[llvm] [AMDGPU] Implement IR expansion for frem instruction (PR #130988)

Wed Sep 3 01:03:00 PDT 2025

================
@@ -37,6 +48,358 @@ static cl::opt<unsigned>
                         cl::desc("fp convert instructions on integers with "
                                  "more than <N> bits are expanded."));
 
+namespace {
+/// This class implements a precise expansion of the frem instruction.

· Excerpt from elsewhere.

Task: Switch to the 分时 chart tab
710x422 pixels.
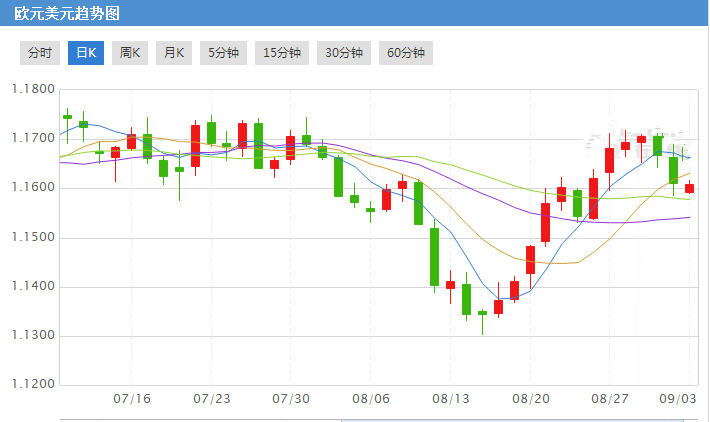Action: 39,53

+/// The generated code is based on the fmod implementation in the AMD device
+/// libs.
+class FRemExpander {
+  /// The IRBuilder to use for the expansion.
+  IRBuilder<> &B;
+
+  /// Floating point type of the return value and the arguments of the FRem
+  /// instructions that should be expanded.
+  Type *FremTy;
+
+  /// Floating point type to use for the computation.  This may be
+  /// wider than the \p FremTy.
+  Type *ComputeFpTy;
+
+  /// Integer type used to hold the exponents returned by frexp.
+  Type *ExTy;
+
+  /// How many bits of the quotient to compute per iteration of the
+  /// algorithm, stored as a value of type \p ExTy.
+  Value *Bits;
+
+  /// Constant 1 of type \p ExTy.
+  Value *One;
+
+public:
+  static bool canExpandType(Type *Ty) {
+    // TODO The expansion should work for other floating point types
+    // as well, but this would require additional testing.

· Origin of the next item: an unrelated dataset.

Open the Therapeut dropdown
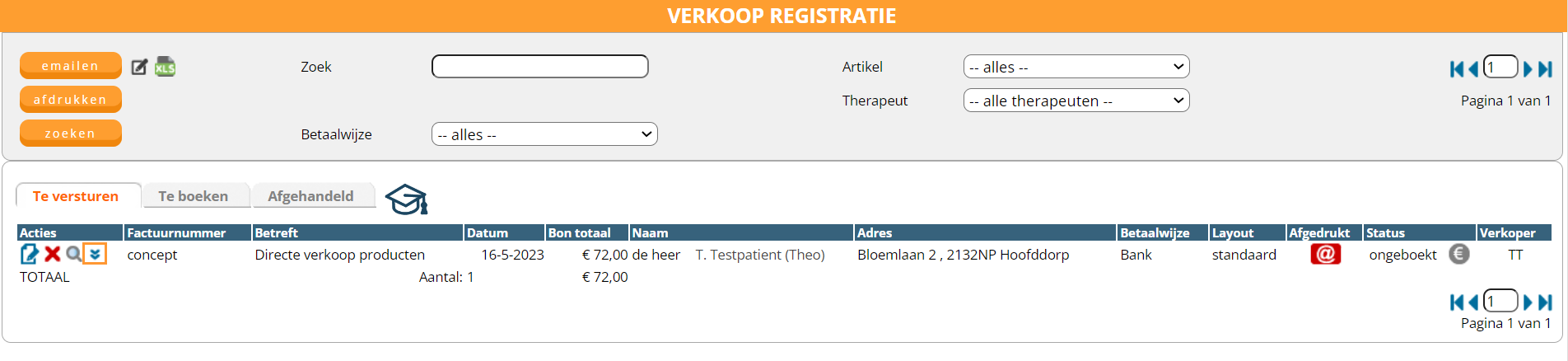 coord(1076,101)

+    return Ty->isIEEELikeFPTy() && !Ty->isBFloatTy() && !Ty->isFP128Ty();
+  }
+
+  static FRemExpander create(IRBuilder<> &B, Type *Ty) {
+    assert(canExpandType(Ty));
+
+    // The type to use for the computation of the remainder. This may be
+    // wider than the input/result type which affects the ...
+    Type *ComputeTy = Ty;
+    // ... maximum number of iterations of the remainder computation loop
+    // to use. This value is for the case in which the computation
+    // uses the same input/result type.
+    unsigned MaxIter = 2;
+
+    if (Ty->isHalfTy()) {
+      // Use the wider type and less iterations.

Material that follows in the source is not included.